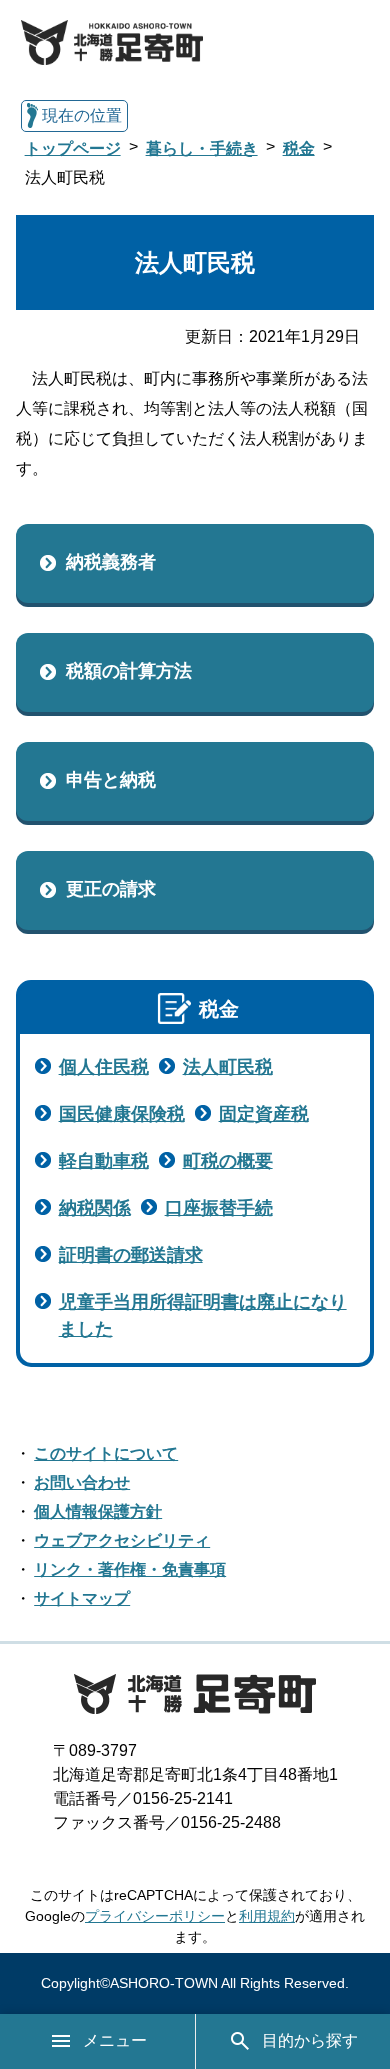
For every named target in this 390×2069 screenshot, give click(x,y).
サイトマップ (82, 1598)
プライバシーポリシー (155, 1916)
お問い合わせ (82, 1482)
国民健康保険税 (122, 1114)
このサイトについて (106, 1453)
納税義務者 (111, 562)
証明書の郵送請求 (131, 1255)
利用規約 (267, 1916)
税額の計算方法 (129, 671)
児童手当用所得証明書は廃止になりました (203, 1315)
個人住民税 (104, 1067)
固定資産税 (264, 1114)
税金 (299, 148)
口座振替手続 (219, 1208)
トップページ (73, 148)
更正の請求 (111, 889)
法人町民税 (228, 1067)
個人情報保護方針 (98, 1511)
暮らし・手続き (202, 148)
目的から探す (310, 2040)
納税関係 (95, 1208)
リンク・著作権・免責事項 (130, 1569)
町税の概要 (228, 1161)
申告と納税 (111, 780)
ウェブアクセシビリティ (122, 1540)
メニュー (115, 2040)
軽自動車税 (104, 1161)
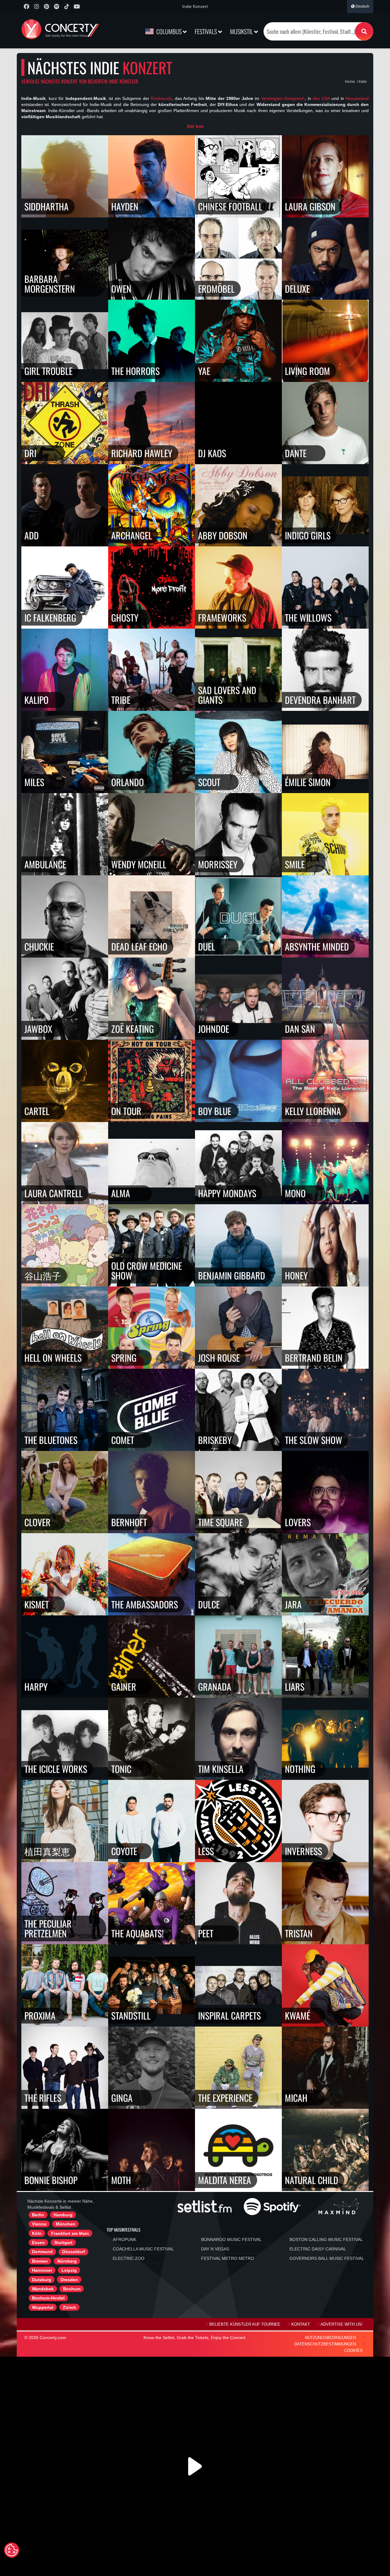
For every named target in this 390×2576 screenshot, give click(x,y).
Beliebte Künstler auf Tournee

== == ==

YOUR ASSIGNMENT — Only the number is wanted here. How many lines in the entries contain "screenshot"?

SOLUTION TO THIS EXERCISE — 2